Naar luid van artikel 617 van het Gerechtelijk Wetboek worden de vonnissen van de rechtbank van eerste aanleg, waarbij uitspraak wordt gedaan over een vordering waarvan het bedrag 2.500 euro niet overschrijdt, in laatste aanleg gewezen.
Deze wetsbepaling is van openbare orde.
Artikel 618, tweede alinea van het Gerechtelijk Wetboek bepaalt dat indien de vordering in de loop van het geding is gewijzigd, de aanleg wordt bepaald door de som die in de laatste conclusie wordt gevorderd.
De verklaring van de eisende partij ter zitting dat zij haar vordering beperkt tot een veroordeling van de verwerende partij in de gerechtskosten is een wijziging van de vordering in de loop van het geding in de zin van artikel 618, tweede alinea van het Gerechtelijk Wetboek.
Op grond van artikel 618, tweede alinea van het Gerechtelijk Wetboek wordt de aanleg dan bepaald door de som die in de laatste proceshandeling - in dit geval geen conclusie maar een in een authentieke akte vermelde verklaring ter zitting - wordt gevorderd.
De vraag rijst dan ook of een vonnis, dat nog uitsluitend uitspraak moet doen over de gerechtskosten, beroepbaar is.
Krachtens artikel 1021 van het Gerechtelijke Wetboek geschiedt de vereffening van de kosten in het eindvonnis of in een later vonnis.
De veroordeling in de kosten is in beginsel een rechtsvordering van de beslissing over de grond van de zaak (artikel 1017, eerste alinea van het Gerechtelijk Wetboek).
De gerechtskosten vinden hun oorzaak in het vonnis.
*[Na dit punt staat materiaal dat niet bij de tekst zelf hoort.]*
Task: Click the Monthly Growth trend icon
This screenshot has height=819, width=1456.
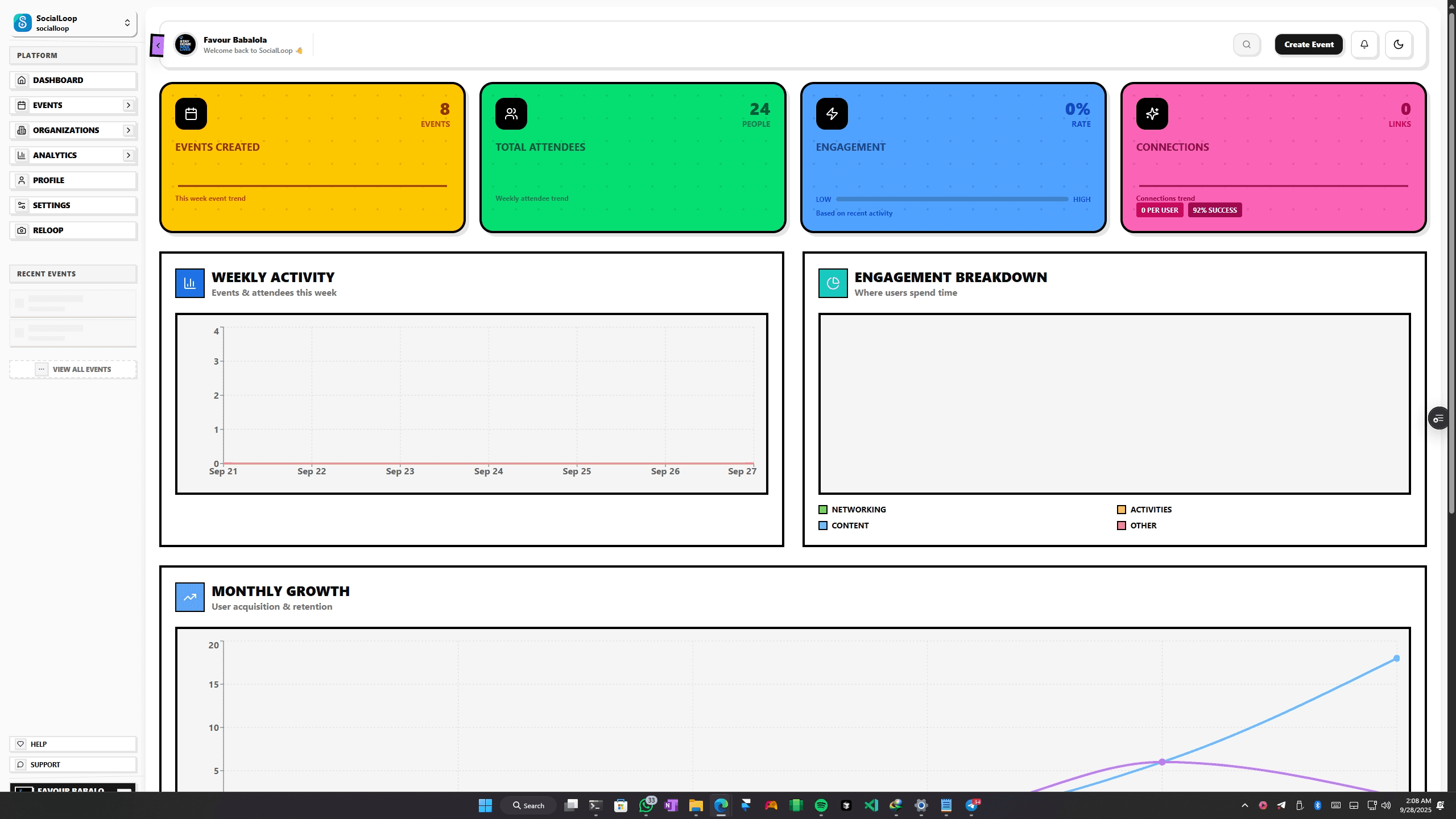Action: click(189, 597)
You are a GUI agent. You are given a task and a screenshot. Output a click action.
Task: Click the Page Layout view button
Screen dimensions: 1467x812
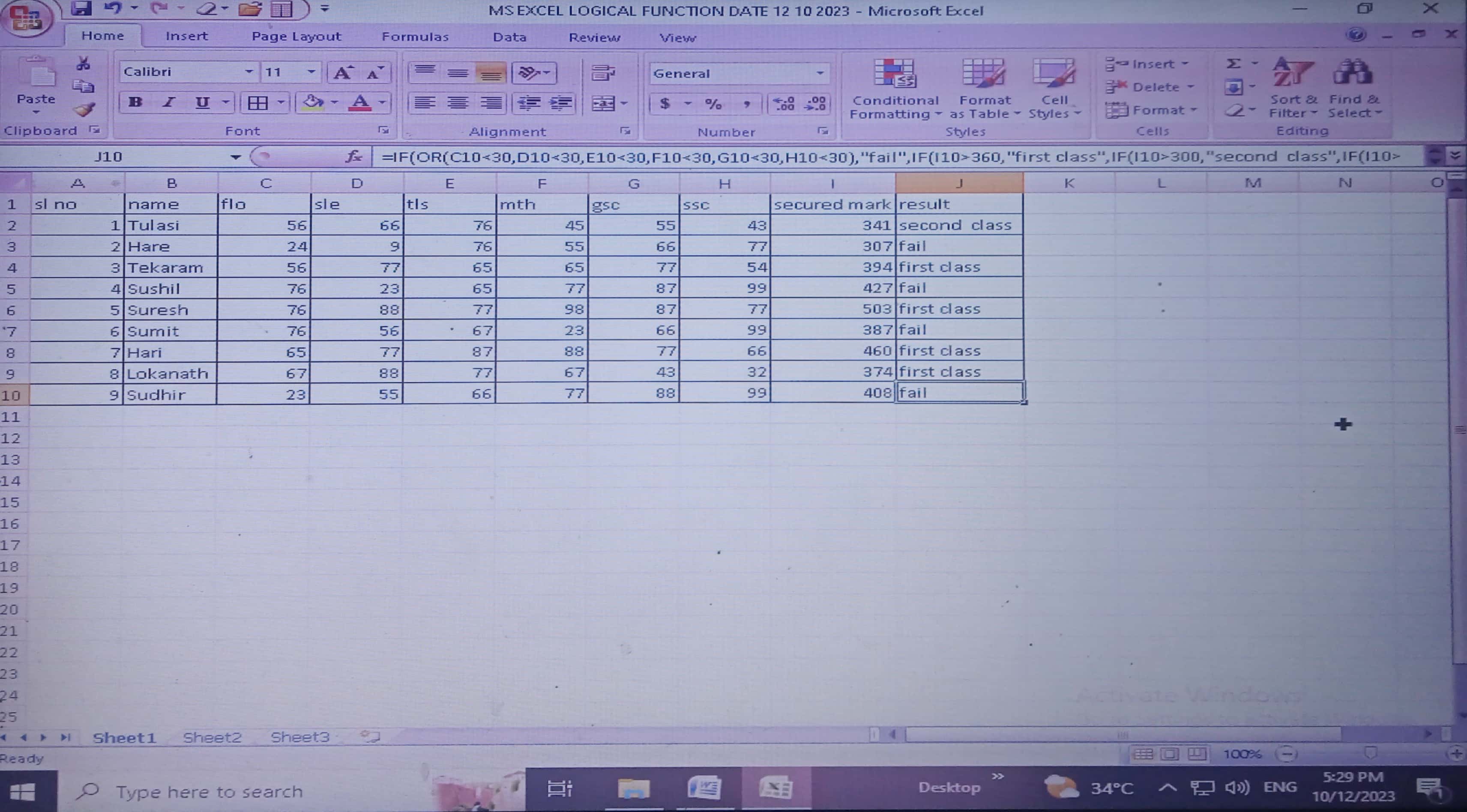[x=1169, y=755]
Zij blijven bijgevolg op grond van de artikelen 557 en 618 van het Gerechtelijk Wetboek zonder weerslag op de bevoegdheid en de aanleg.
Indien aan de rechter gevraagd wordt om nog uitsluitend uitspraak te doen over de gerechtskosten, hetzij bij een afstand van geding of van rechtsvordering, hetzij bij beperking van de ingestelde vordering tot de gerechtskosten wegens de betaling van het gevorderde hoofdbedrag, is de waarde van het geschil onbepaald.
De waarde van het geschil is dan onbepaald, precies omdat de gerechtskosten op grond van de artikelen 557 en 618 van het Gerechtelijk Wetboek geen grondslag vormen voor de bepaling van de waarde van de vordering (cf. in dezelfde zin: J. Laenens, Appellabiliteit van een vonnis over de kosten, noot onder Antwerpen, 15 december 1980, RW 1981-82, k. 1683).
Artikel 169 van het Gerechtelijk Wetboek bepaalt dat, bij gebreke aan grondslagen voor de bepaling van de waarde van het geschil, zoals zij omschreven zijn in de artikelen 557 tot 562, het geschil in eerste aanleg wordt berecht.
Hieruit volgt dat het hoger beroep tegen het bestreden vonnis ontvankelijk is.